This book has been around since 1978 in one form or another, and it dates from the days when making a garment from scratch was quite usual. Even so, it doesn't assume you already know the basics, and explains even the simpler things really well, so it is a superb buy for someone looking to go into proper dressmaking or designing their own clothes.
Use this book and you can produce properly made, couture-quality clothes at home. Or run up something for the kids using a remnant. It's your choice. The main part of the text takes you, step by step, through every aspect of making a garment, including cutting and fitting your own patterns, from underlying principles to finishing touches. There is guidance, with excellent diagrams, to all the processes involved. There are garments to make, too, with the patterns shown as diagrams for you to scale up to full size on paper.
The last section of the book is "sewing for the home" with patchwork projects, curtains, soft toys - the whole lot, including a four-foot-long cuddly Stegosaurus! But the main emphasis is on clothes.

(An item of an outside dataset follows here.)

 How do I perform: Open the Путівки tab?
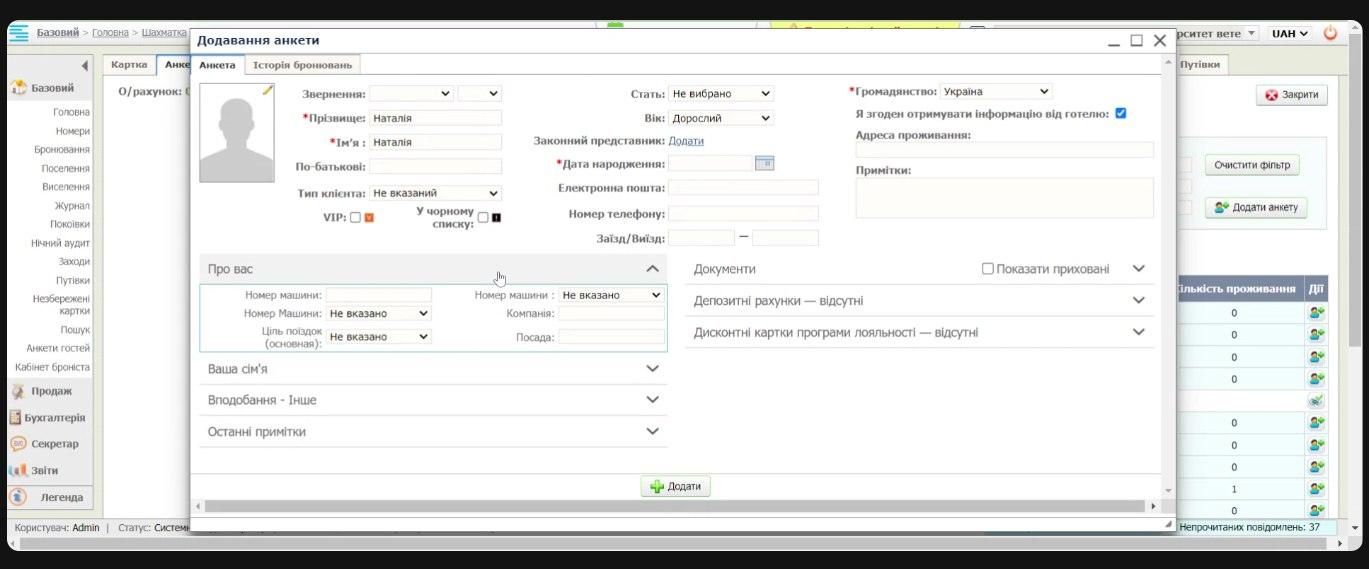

Because the clothes are designed from first principles, the book hasn't dated; in fact, many of the 1970s clothes featured are exactly what is in the shops at the moment, which is amusing! I would recommend this book very highly indeed to anyone interested in learning to design, in taking their sewing skills beyond the basics in most recent books, or especially in following the "new thriftiness" by adapting and altering clothes or making something new from something old.